The moment AI capability and AI danger became permanently inseparable

Azeem Azhar and Greg Williams
Apr 10, 2026
∙ Paid

A lot has been written about Claude Mythos Preview in the past few days, so I’ll spare you a recap. Anthropic’s blog post and Simon Willison’s overview are the places to start if you need to get up to speed. What I want to do in this essay is to focus on the part of this story that I think has been underweighted.

The most significant and immediate implication of Mythos is on how we price risk. Critical infrastructure is the asset class that is most exposed and is systemically mispriced. The US utilities sector alone has a $1.5 trillion market capitalization, priced at roughly 22x PE – with cyber risk treated as an incremental operational cost rather than a structural exposure.
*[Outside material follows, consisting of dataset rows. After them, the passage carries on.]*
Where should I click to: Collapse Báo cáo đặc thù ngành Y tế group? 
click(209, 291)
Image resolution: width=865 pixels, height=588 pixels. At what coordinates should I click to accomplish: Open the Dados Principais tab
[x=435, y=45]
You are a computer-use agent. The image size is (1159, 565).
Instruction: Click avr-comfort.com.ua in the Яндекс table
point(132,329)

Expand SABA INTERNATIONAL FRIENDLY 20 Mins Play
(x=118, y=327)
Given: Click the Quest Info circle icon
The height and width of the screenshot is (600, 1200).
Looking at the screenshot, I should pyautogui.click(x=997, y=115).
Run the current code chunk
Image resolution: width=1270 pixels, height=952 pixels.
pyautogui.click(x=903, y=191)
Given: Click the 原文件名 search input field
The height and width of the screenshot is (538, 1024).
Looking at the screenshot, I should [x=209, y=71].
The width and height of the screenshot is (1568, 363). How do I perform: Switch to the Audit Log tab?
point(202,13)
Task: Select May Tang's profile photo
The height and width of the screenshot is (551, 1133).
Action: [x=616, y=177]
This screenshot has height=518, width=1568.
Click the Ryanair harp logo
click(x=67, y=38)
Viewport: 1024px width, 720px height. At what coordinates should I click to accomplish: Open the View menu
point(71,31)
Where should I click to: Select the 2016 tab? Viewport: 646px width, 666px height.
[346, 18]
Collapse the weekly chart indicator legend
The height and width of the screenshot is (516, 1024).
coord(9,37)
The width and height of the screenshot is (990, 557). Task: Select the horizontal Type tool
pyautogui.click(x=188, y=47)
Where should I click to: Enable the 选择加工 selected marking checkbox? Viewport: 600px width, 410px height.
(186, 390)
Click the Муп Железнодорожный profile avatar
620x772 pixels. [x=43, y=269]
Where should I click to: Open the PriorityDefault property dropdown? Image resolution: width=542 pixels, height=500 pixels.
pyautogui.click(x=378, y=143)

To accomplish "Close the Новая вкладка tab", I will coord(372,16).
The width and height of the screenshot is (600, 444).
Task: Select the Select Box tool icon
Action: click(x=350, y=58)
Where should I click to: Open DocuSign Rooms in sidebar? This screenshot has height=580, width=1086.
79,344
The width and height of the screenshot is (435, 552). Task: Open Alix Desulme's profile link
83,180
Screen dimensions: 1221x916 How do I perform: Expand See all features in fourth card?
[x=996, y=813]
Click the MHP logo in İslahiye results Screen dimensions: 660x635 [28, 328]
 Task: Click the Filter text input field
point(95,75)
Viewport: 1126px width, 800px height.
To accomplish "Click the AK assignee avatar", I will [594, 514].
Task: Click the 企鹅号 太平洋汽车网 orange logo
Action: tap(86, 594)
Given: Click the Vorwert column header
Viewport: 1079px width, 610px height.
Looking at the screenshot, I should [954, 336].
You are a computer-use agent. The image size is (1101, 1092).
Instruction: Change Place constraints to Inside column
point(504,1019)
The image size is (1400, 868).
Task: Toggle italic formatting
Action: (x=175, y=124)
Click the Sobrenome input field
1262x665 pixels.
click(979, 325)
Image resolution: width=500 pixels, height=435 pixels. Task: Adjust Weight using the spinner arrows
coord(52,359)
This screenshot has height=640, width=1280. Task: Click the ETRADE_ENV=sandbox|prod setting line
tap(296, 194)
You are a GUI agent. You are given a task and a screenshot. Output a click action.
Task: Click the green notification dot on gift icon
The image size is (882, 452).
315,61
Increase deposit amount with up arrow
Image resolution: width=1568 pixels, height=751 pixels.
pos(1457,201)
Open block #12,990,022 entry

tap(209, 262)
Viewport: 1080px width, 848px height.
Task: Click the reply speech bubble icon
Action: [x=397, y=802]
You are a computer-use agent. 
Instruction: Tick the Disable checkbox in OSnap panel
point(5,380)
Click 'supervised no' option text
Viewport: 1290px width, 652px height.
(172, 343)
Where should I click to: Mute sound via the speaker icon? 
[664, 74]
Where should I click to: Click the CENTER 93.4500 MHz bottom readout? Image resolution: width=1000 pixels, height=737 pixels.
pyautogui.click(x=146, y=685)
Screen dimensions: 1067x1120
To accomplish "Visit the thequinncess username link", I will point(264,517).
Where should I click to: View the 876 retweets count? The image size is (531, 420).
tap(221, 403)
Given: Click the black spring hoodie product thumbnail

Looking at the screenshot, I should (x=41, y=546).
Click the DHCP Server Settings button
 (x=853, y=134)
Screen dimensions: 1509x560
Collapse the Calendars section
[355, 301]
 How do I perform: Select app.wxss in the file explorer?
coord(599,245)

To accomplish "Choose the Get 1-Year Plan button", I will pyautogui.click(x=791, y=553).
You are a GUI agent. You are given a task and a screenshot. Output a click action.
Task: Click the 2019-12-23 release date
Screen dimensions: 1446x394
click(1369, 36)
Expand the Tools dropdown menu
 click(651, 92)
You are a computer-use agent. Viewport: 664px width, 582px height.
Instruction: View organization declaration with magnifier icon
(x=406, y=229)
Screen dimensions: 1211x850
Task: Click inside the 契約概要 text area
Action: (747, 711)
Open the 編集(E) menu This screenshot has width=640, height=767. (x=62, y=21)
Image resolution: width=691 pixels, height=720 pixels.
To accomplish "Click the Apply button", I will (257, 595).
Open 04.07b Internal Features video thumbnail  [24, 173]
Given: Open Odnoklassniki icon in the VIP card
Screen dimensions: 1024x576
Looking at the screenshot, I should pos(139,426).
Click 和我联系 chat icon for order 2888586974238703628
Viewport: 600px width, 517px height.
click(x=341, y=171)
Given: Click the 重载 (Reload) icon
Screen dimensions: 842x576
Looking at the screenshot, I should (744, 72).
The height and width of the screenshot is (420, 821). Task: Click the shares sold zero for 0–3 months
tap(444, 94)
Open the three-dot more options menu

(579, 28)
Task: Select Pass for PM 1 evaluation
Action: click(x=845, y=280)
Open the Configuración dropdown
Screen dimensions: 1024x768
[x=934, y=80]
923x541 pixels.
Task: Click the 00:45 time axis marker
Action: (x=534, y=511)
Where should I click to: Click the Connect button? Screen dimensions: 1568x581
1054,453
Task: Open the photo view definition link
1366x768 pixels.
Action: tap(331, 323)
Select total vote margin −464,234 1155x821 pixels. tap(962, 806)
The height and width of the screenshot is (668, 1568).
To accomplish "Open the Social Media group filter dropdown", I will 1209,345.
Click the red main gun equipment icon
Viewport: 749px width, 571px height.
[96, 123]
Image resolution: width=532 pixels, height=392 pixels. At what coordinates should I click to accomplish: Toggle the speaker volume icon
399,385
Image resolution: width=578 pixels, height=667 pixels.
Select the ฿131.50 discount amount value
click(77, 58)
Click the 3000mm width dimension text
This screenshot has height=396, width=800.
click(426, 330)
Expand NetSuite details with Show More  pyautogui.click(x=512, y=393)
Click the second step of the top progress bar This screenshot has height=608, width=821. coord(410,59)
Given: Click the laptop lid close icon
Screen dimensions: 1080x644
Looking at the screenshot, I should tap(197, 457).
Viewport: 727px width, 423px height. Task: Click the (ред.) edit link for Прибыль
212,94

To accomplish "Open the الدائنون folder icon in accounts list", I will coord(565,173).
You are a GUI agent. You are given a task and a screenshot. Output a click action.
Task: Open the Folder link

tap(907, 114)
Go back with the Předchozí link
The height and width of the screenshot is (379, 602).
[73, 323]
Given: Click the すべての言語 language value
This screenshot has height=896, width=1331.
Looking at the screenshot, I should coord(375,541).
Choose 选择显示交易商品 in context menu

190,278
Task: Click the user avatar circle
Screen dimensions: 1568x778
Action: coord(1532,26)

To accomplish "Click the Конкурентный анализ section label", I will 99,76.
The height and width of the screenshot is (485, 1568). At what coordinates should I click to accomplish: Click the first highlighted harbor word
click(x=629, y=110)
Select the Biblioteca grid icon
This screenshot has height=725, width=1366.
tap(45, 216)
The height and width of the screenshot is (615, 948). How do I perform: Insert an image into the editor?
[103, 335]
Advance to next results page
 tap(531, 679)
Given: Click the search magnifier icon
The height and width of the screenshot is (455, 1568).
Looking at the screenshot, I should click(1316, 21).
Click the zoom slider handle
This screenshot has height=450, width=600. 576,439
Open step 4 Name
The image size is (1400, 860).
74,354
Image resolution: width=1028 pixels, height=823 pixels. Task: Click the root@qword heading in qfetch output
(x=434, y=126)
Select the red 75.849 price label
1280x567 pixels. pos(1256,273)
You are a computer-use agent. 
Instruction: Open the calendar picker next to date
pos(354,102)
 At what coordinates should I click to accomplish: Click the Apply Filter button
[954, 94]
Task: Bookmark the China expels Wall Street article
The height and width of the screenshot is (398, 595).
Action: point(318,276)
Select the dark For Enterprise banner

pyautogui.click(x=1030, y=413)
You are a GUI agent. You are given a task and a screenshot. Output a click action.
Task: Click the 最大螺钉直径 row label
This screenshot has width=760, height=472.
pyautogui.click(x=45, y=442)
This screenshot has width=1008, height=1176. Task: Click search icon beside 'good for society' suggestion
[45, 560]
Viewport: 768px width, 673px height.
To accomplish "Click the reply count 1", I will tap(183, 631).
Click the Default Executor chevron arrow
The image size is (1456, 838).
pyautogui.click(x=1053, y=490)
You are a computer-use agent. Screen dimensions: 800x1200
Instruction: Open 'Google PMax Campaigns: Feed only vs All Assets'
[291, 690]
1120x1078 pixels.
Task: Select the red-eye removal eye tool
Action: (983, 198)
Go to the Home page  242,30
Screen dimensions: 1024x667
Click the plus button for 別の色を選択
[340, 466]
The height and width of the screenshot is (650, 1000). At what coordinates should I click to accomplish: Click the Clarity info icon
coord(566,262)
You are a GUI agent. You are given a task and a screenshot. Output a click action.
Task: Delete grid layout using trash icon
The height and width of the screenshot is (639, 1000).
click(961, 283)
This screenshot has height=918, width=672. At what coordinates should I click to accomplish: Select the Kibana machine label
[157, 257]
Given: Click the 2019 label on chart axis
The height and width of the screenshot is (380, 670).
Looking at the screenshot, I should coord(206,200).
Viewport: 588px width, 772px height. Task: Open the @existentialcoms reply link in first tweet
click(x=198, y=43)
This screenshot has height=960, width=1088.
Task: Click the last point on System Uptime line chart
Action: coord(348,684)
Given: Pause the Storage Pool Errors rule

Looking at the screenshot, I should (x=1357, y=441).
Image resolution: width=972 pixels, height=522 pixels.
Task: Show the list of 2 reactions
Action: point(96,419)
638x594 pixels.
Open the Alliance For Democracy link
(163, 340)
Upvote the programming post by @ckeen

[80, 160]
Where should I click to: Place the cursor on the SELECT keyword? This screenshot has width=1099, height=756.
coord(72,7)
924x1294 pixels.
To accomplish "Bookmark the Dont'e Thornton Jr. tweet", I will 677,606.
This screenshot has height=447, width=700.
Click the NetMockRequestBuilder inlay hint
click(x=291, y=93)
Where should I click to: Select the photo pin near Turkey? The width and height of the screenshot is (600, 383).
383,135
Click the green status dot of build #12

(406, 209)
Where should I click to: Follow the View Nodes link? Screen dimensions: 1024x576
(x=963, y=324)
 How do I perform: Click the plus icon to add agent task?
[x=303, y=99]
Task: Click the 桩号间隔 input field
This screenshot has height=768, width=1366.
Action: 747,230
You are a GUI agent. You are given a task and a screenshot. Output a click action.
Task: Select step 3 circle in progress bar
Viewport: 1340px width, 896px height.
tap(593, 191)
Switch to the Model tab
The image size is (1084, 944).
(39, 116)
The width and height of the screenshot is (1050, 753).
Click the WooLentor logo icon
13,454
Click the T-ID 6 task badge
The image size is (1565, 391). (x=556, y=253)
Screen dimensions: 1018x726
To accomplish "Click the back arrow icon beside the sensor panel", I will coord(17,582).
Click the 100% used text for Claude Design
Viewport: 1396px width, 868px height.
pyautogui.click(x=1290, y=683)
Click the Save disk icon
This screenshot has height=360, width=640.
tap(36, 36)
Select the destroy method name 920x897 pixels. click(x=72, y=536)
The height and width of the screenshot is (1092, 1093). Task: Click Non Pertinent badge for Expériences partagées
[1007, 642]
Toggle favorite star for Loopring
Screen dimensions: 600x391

That frame no longer works in a world where an AI agent can autonomously construct working exploits overnight.

This is not a marginal change to the threat landscape. Every institution that prices cyber risk – insurers, infrastructure investors, governments – has built its models on one foundational assumption: that offensive capability requires scarce human expertise. Mythos removes that scarcity. It’s not surprising that Treasury Secretary Scott Bessent convened Wall Street CEOs at short notice. Bessent understood the systemic risk quickly, but markets have yet to reach the same conclusion.

Anthropic understands the danger and has created a new institution – Project Glasswing, a coalition that brings together twelve major technology partners – with greater control over this capability than most governments currently possess.

It’s a response to a serious problem. It is also entirely voluntary, built on trust rather than law, and accountable to the people who built what’s being governed. The labs decide what to disclose, when, and to whom. There is no meaningful independent verification, no democratic mandate, no mechanism by which the public – whose infrastructure is at stake – has any formal say.

Today, Glasswing controls one model, from one lab. It governs nothing about what Meta, a Chinese research institute, or a well-funded independent team releases in 2027. The containment is temporary: The next models will be more powerful, better aligned and still capable of deception and harm. What is contained today will become ambient.

The market hasn’t caught up

The $20 billion cyber insurance market is predicated on the wrong model. Most premiums are based on well-known ransomware, data breach and extortion patterns following standard attack vectors, monetization demands and deployment patterns, all of which can be modeled from experience over the previous decade.